[Source]
(begin)
The application server log data is now in a format that Striim can analyze. Log4JStream is used by the ErrorsAndWarnings and InfoFlow flows.

ErrorsAndWarnings

The CQ GetLog4JErrorWarning filters Log4JStream, selecting only WARN and ERROR messages and discarding all others.

CREATE CQ GetLog4JErrorWarning
INSERT INTO Log4ErrorWarningStream
SELECT l FROM Log4JStream l
WHERE l.level = 'ERROR' OR l.level = 'WARN';

Log4ErrorWarningStream is used by the ErrorHandling and WarningHandling flows and by the Log4JErrorWarningActivity sliding window, which contains the most recent 300 events:

CREATE WINDOW Log4JErrorWarningActivity 
OVER Log4ErrorWarningStream KEEP 300 ROWS;

This window is used by the LargeRTCheck and ZeroContentCheck flows.

HackerCheck

This flow sends an alert when an access log srcIp value is on a blacklist. The BlackListLookup cache contains the blacklist:

CREATE CACHE BlackListLookup using FileReader (
  directory: 'Samples/MultiLogApp/appData',
  wildcard: 'multiLogBlackList.txt'
)
PARSE USING DSVParser ( )
QUERY (keytomap:'ip') OF IPEntry;

The CQ FindHackers selects access log events that match a blacklist entry:

CREATE CQ FindHackers
INSERT INTO HackerStream
SELECT ale 
FROM AccessStream ale, BlackListLookup bll
WHERE ale.srcIp = bll.ip;

The CQ SendHackingAlerts sends an alert for each such event:

CREATE CQ SendHackingAlerts 
INSERT INTO HackingAlertStream 
SELECT 'HackingAlert', ''+accessTime, 'warning', 'raise',
  'Possible Hacking Attempt from ' + srcIp + ' in ' + IP_COUNTRY(srcIp)
(end)
(Data items)
(begin)
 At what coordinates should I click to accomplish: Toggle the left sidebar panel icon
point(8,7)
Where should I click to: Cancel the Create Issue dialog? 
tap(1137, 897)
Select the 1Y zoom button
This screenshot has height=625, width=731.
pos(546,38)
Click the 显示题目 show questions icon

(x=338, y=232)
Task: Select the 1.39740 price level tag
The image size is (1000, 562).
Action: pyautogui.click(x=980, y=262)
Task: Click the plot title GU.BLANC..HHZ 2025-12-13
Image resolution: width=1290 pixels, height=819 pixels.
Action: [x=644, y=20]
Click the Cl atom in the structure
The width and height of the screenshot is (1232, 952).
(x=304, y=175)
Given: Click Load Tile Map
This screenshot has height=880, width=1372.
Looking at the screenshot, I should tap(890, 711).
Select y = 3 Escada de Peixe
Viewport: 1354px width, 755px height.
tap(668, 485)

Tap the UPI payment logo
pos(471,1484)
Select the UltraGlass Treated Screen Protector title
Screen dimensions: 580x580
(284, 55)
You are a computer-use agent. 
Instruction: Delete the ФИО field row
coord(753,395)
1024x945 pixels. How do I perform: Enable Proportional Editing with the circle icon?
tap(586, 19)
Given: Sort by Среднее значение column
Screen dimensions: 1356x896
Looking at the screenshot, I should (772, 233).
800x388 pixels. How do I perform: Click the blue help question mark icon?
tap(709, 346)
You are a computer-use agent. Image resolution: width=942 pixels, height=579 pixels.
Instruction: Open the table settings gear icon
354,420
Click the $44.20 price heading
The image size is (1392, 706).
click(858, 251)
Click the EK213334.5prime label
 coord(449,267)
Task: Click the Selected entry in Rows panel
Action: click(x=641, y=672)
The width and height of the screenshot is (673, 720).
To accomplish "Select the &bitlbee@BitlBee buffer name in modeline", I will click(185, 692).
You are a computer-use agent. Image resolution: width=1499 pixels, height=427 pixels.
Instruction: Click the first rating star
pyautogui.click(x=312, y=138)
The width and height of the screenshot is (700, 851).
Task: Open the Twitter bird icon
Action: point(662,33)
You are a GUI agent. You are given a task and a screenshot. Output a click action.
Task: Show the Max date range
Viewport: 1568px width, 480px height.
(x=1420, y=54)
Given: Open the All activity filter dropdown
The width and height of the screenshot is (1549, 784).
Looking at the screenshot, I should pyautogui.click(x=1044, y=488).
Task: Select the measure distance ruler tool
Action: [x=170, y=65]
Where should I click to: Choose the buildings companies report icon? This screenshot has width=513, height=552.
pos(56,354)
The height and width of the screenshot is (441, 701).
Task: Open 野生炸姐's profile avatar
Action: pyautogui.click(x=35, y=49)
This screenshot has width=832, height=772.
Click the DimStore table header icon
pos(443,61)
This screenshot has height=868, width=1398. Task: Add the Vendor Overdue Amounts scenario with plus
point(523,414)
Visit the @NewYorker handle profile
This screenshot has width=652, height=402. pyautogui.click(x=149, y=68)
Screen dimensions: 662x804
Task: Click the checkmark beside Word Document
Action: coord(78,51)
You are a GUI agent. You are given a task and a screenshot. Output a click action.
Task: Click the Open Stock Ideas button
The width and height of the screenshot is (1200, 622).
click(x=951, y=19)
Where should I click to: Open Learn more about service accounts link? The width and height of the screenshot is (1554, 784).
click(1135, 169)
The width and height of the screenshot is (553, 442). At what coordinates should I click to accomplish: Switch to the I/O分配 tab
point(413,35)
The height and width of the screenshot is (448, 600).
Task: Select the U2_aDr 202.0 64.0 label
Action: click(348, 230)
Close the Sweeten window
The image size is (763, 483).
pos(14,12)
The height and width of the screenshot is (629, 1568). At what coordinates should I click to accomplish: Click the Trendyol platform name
(end)
[Stated problem]
Can you repeat, word for word, the part of the Striim log-analysis text that opens with the words containing "The CQ FindHackers" and closes with "in ' + IP_COUNTRY(srcIp)"? These records were taken from a different source than the text.

[Task solution]
The CQ FindHackers selects access log events that match a blacklist entry:

CREATE CQ FindHackers
INSERT INTO HackerStream
SELECT ale 
FROM AccessStream ale, BlackListLookup bll
WHERE ale.srcIp = bll.ip;

The CQ SendHackingAlerts sends an alert for each such event:

CREATE CQ SendHackingAlerts 
INSERT INTO HackingAlertStream 
SELECT 'HackingAlert', ''+accessTime, 'warning', 'raise',
  'Possible Hacking Attempt from ' + srcIp + ' in ' + IP_COUNTRY(srcIp)